Wie Hitler es schaffte, auf den Mond zu fliehen
Geschichte. Ob nur absurd oder weiterhin gefährlich: In seinem neuen Buch zerlegt der britische Historiker Richard Evans die Verschwörungstheorien im Dritten Reich. Die Zweifel zum Reichstagsbrand zeigen: Immun sind wir dagegen alle nicht.
Laut lachten die Besucher der Berlinale 2012 über „Iron Sky“. Die Science-Fiction-Satire handelt von US-Astronauten, die auf der Rückseite des Mondes eine Nazi-Kolonie entdecken. Schenkelklopfen für Nerds, schiere Narretei? Es gibt braune Esoteriker, die ernsthaft behaupten: NaziEliten, womöglich auch Hitler selbst, seien zu Kriegsende auf eine geheime Militärbasis im antarktischen Neuschwabenland geflüchtet. Von dort aus planten sie, mit der Wunderwaffe der Reichsflugscheiben die Welt zu erobern – oder eben den Mond. Das ist nur ein durchgeknallter Ableger einer Legende, die Pseudowissenschaftler bis heute in dicken Schwarten beweisen wollen: Hitler sei aus dem Bunker per Flugzeug und U-Boot nach Argentinien geflohen. Dort habe er einen friedlichen Lebensabend verbracht, mit Eva Braun, Schäferhund Blondi und einer heimlich gezeugten Tochter. Das glaubte nicht nur der paranoide Stalin. Erst vor vier Jahren durfte es auch eine Serie im „History Channel“insinuieren. Millionen Menschen sahen sie – einige verärgert, manche amüsiert, die meisten aber andächtig.

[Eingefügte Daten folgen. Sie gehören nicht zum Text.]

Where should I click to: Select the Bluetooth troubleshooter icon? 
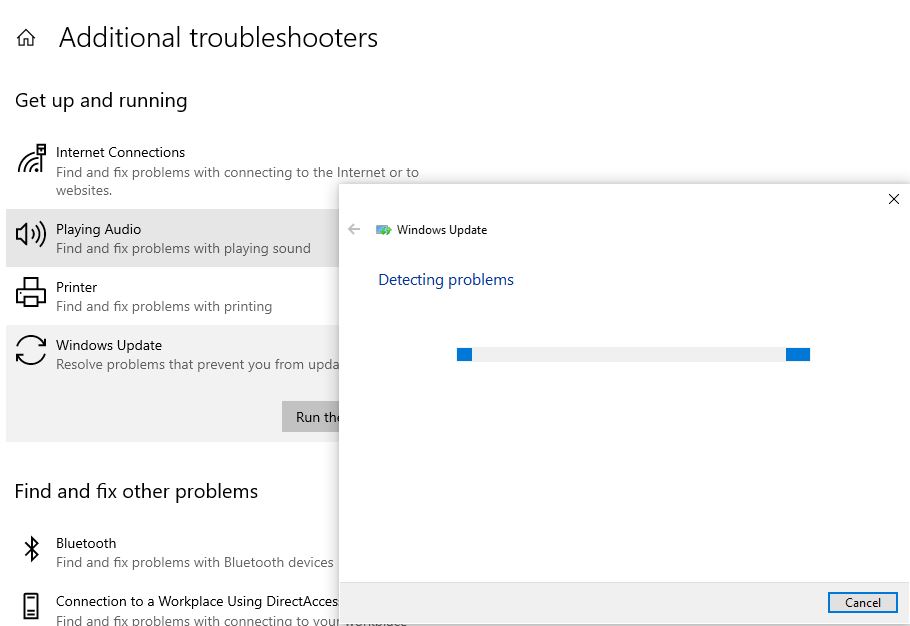(x=30, y=551)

Die Mär von Hitlers Flucht ist der kuriose Kehraus im neuen Buch des britischen Historikers Richard Evans, einem der renommiertesten Forscher zur jüngeren deutschen Geschichte. In „Das Dritte Reich und seine Verschwörungstheorien“zerlegt er Lügengespinste mit forensischer Verve. Aber ist das noch nötig? Glauben nicht nur noch Antisemiten und Neonazis daran? Verschwörungstheorien sind durch die Verbreitungsmacht des Internets aktueller denn je. Niemand wähne sich immun. Evans findet Denkfallen, in die viele tappen und die uns in falschen Vorstellungswelten gefangen halten.
Wer zündete am 27. Februar 1933 den Reichstag an? Kein Zweifel: Es war ein verwirrter Einzeltäter, der holländische Anarchist Marinus van der Lubbe, der damit gegen die bürgerliche Ordnung protestieren wollte. Die Nazis aber, schon an der Spitze der Regierung, waren überzeugt, dass die Kommunisten einen Staatsstreich anzetteln wollten. Ein Geschenk der Vorsehung, das ihnen erlaubte, Gegner auszuschalten und Grundrechte außer Kraft zu setzen, als ersten Schritt in die Diktatur. Aber eben weil hier das „Cui Bono?“auf der Hand liegt, hält sich hartnäckig die Theorie der Gegenseite: Die Nazis selbst hätten den Brand gelegt.
Das befriedigt eine Intuition: Der Weltgeist würfelt nicht. Schicksalhafte Ereignisse dürfen kein schnöder Zufall sein, der die Geschichte
ungeplant umlenkt. Denn das würde jene entlasten, die wir als die treibenden Kräfte des Bösen identifiziert haben. Solch irrationale Gefühle machen sich in diesem Fall Autoren zunutze, die seriöse Historiker ins rechte Eck drängen, weil sie die gesicherte Theorie vom Einzeltäter verteidigen.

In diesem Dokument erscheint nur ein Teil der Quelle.